Browser Daily Newsletter 1268


Hic sunt camelopardus: this historical edition of The Browser is presented for archaeological purposes; links and formatting may be broken.

To Russia With Love

Keith Gessen | Medium | 21st March 2014

Beguiling, rose-tinted reminiscence of the twenty-plus years spanning late Gorbachev to early Putin during which Russia was a relatively open and Western-friendly country — a period now seemingly at an end. This was a wonderful interlude especially for returning emigrés who could find in Russia, briefly, the best of their East and their West. My highest praise: I could have wished this piece were twice as long (3,670 words)

What Pakistan Knew About Bin Laden

Carlotta Gall | NYT Magazine | 19th March 2014

Sensational story. Pakistan's duplicity is much suspected but rarely so well explained. Its intelligence service hid and protected Osama bin Laden. Its top generals and Al Qaeda jointly murdered Benazir Bhutto. Pakistan nurtures the Taliban as a "proxy force" to "eventually dominate Afghanistan". America knows the truth but keeps it under wraps "for fear of setting off a greater confrontation" (Metered paywall) (5,000 words)

The Overprotected Kid

Hanna Rosin | Atlantic | 19th March 2014

Sensible, much-needed discussion of over-anxious parenting, part of our wider fetishising of safety over freedom. "It’s hard to absorb how much childhood norms have shifted in just one generation. Actions that would have been considered paranoid in the 1970s — walking third-graders to school, forbidding your kid to play ball in the street — are now routine. In fact, they are the markers of good, responsible parenting" (8,860 words)

The Unwisdom Of Crowds

Anne Applebaum | New Republic | 20th March 2014

People-powered revolutions are overrated. Protesting crowds provide good newspaper copy and great photographs. But they may not represent the majority, and they are the antithesis of the highly structured institutions — courts, legal systems, bills of rights — which functioning democracy demands. The crowd may have its moment, but the key to building durable democracy is long negotiation, as in Chile and Poland (1,570 words)

I Was Modern Once

Charlie Brooker | The Guardian | 16th March 2014

On the transition from old to new media. Rude, shrewd and very funny. "Reading the internet feels increasingly like sitting on the bog in the 1980s reading a novelty book of showbiz facts that never ends. In five years' time all news articles will consist of a single coloured icon you click repeatedly to make info-nuggets fly out, accompanied by musical notes, like a cross between Flappy Bird and Newsnight" (900 words)

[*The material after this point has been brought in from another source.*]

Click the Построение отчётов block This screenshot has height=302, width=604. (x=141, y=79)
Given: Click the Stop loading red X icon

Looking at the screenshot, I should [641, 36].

There Are Two Kinds Of Novelists …

Matt Seidel | The Millions | 18th March 2014

... But many metaphors for dividing them. For example: "There are robust novelists (D.H. Lawrence), who announce their presence by busting down the front door of your literary consciousness to steal your electronics, and insinuating novelists (Willa Cather), who sneak in through a window after you’ve dozed off and raid your refrigerator" (1,230 words)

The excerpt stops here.